Within the collages you will find, a golden wreath of laurel and oak branches ca. 1760–70; one of the nine female figures that personified the arts, the ‘marble head of a young woman, perhaps a muse’, 3rd–2nd century BC; floral pieces from Atelier Martine, c. 1914; a glass slide from the Netherlands, dating 1907–30, from the circle of Aldophe Burdet; ‘The Edge of the Forest’ by August Heinrich, ca. 1820 for that open meadow view; a large Italian floral wreath from the mid-19th century; and flitting between all four, Australian fairy wrens.

 
 

The first concert, La Tromba, “express[ing] the splendour and grace of the Italian Baroque” is coming up on the 19th of March at the Good Shepherd Chapel, Abbotsford Convent. Follow the sound of the trumpet!

From Torelli and Grossi to Glazunov and Shostakovich, Poems & Romances is now also out in the wild.

 
 

Since creating the artwork for Melbourne Chamber Orchestra’s 2021 season, we were commissioned to create the artwork and design for MCO’s first recording, Poems & Romances.

Within the digital collage, you can see curls of yellow tulip petals (by Cornelis van Noorde, 1741 – 1795), a gathering of treetops from several compositions, a swirl of water, but it could equally be clouds, such is the inkblot, and the luminous full moon (as harnessed by Warren de la Rue) from The moon : considered as a planet, a world, and a satellite (by James Nasmyth, 1874), bring you Beethoven, Chausson, and Crellin.

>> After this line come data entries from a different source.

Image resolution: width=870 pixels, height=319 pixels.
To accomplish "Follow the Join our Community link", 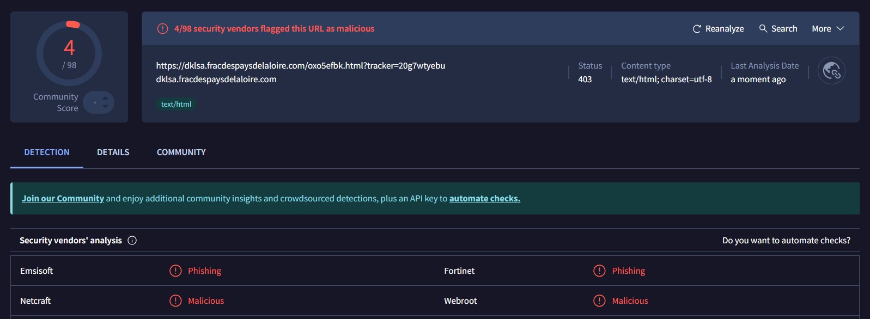I will click(63, 199).
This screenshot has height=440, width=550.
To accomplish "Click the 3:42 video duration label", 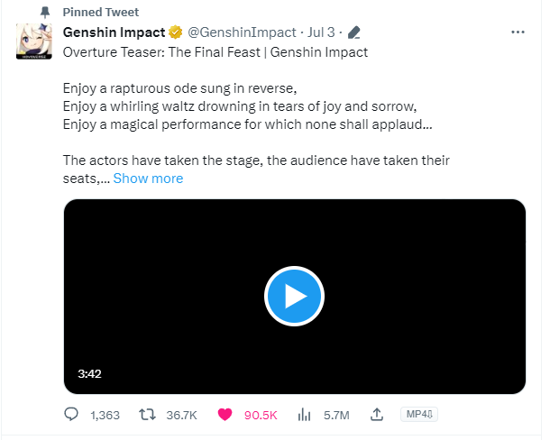I will 89,373.
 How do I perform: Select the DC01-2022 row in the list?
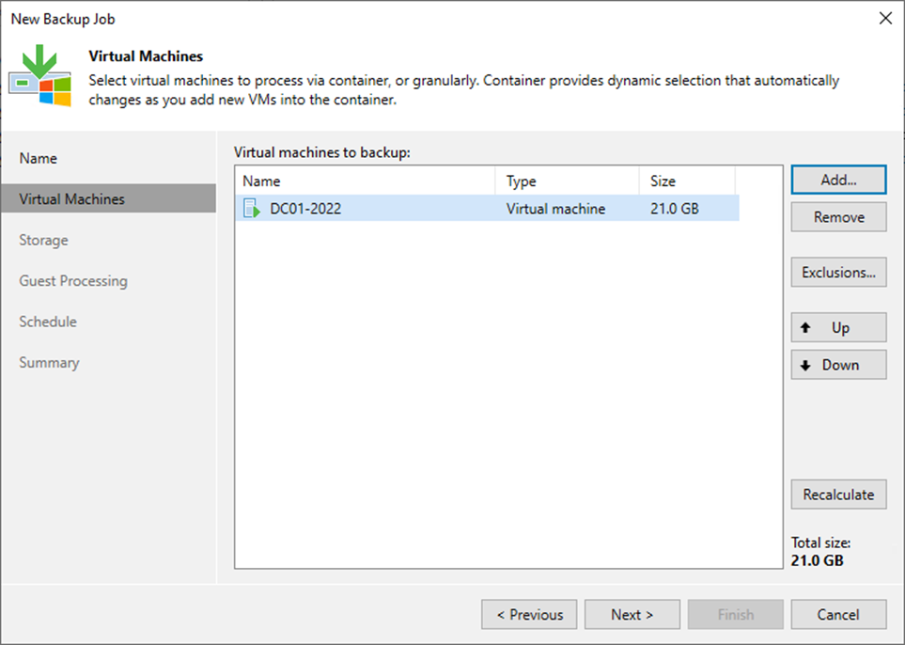488,209

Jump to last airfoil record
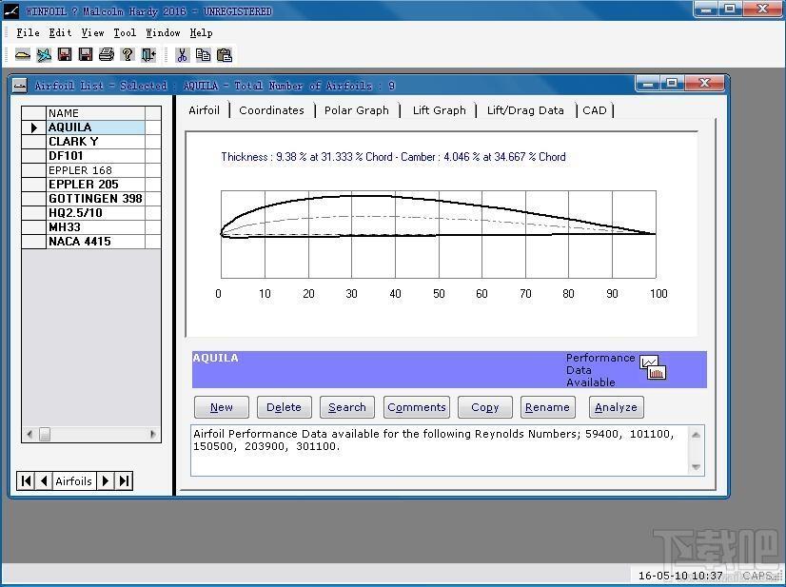(x=124, y=480)
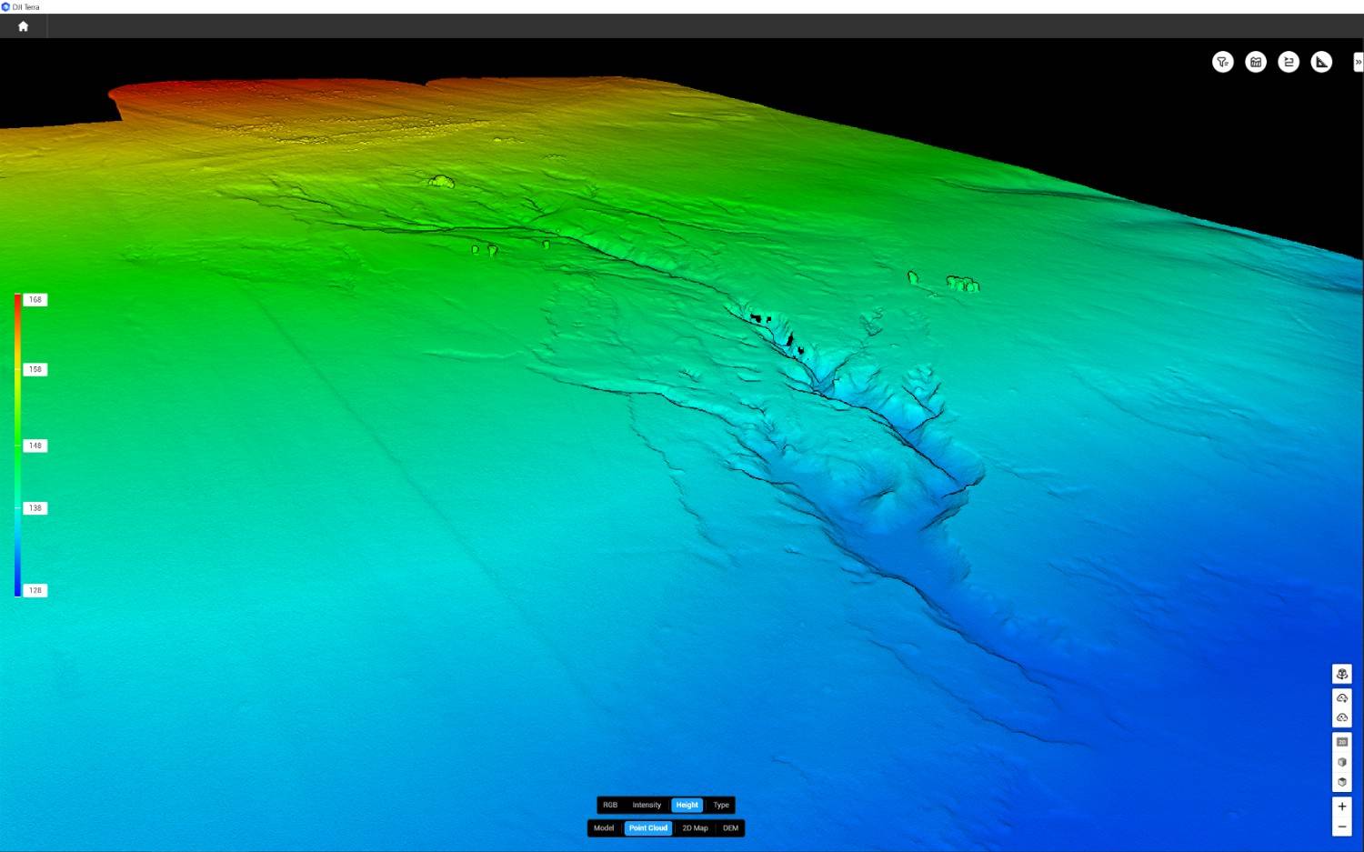Open the map chart panel icon
The width and height of the screenshot is (1364, 852).
[x=1255, y=62]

It is always a delight (and a sweet relief) holding the printed work in hand (pictured below, interspersed between the not so daily walks), and this proved the rule true.

Please head over to MCO to order a copy and see and, more importantly, hear for yourself.

 
 

Our third commission, The remaking of things, is still in progress for the remainder of the summer, but it is at the build a model of the gallery space stage of coming into being. This model helps us to see what you will see when you are in the middle of the room, that John Lewin’s Three-toe king-fisher (Azure kingfisher) is indeed in the middle of a doorway and a White-breasted honey-sucker is in the other one.

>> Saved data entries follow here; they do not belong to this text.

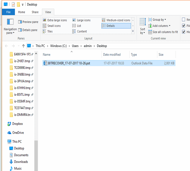Select the BITRECOVER pst file
Viewport: 190px width, 171px height.
tap(69, 63)
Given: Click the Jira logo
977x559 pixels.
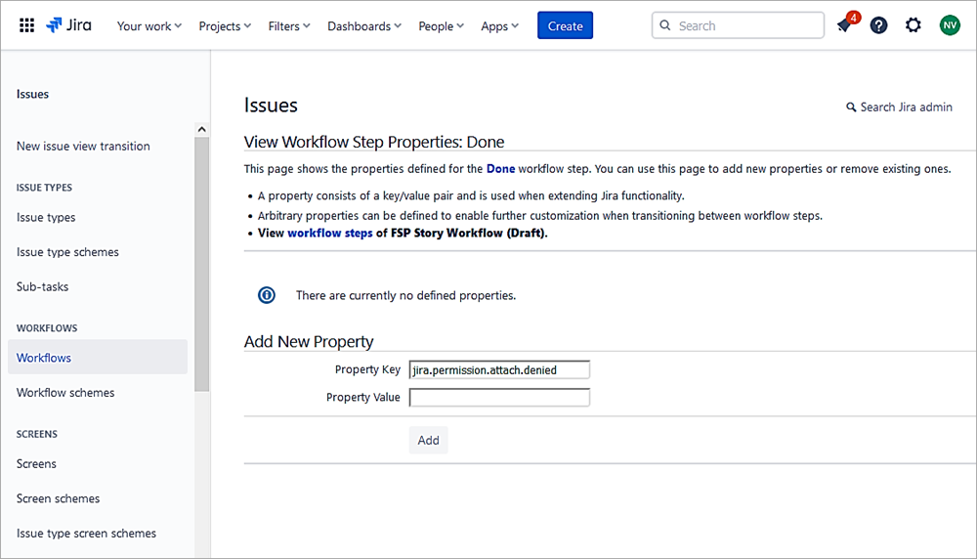Looking at the screenshot, I should (x=68, y=25).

With the collage illuminated to reflect twenty-four hours in a Grey-headed flying fox colony compressed into twenty-four minutes, we’ve been thinking about how the components will change appearance depending upon how they are coloured. As we clean around the digital edges of snail etchings and kangaroo paperweights, pieces continue to fall into place.

Also falling into place, but landing like a leaf with a flutter, our seventh Grey-headed flying fox pup for the season. Esme (pictured here at just eight-days-old), was found on a driveway, unharmed, but exhausted. She is so young that her tummy is still bald, which would have allowed her to have been warmed through connection with her mum’s body (she cannot thermoregulate until she is about four-weeks-old). She has five feeds a day (a tiny 4 ml of bat formula per feed), with extra water in between as needed.

It will be many months in care before she is ready to join the colony, but like Monty and Myrtle, Fred and Pelé, we are happy to be alongside them until it is time.

 
 

While Esme is at the beginning of her journey, we recently, we paid our last visit to Ada and friends, at the end of their journey from foster care to soft release.

As they were no longer in their soft release trailer, we removed the rope that lead to it and closed the hatch. We climbed up the Red Gum to check on them, and gave them a sprig from the nearby Sugar Gum the fiddler beetles were enjoying, and wished them well. We tied the rope instead from the nearby wattle, whose canopy connects to their tree, across to another nest box up high in a Grey Box.

Lifting the lid of the nest box, we could see Hilda squished in the corner, with Violet in the top right, and possibly Ada below them both as a mattress. Agnès has not been sighted for some time, but we think she’s out there, high up in a Red Gum or Grey Box of her own. Perhaps she’s located one of the other nest boxes. Perhaps she’s made a drey of her own design. They all looked so well and healthy, and with all the delicious leaves around them, of course they are. It has been a heart-warming release.

We’ll be back again in March to release a second group of ringtails with the Koala Clancy Foundation. Remember Sid, Noodles, Finnius, and Feeney? It’s their turn next.

 
 

Commissions and wildlife foster care really do go paw in paw it seems.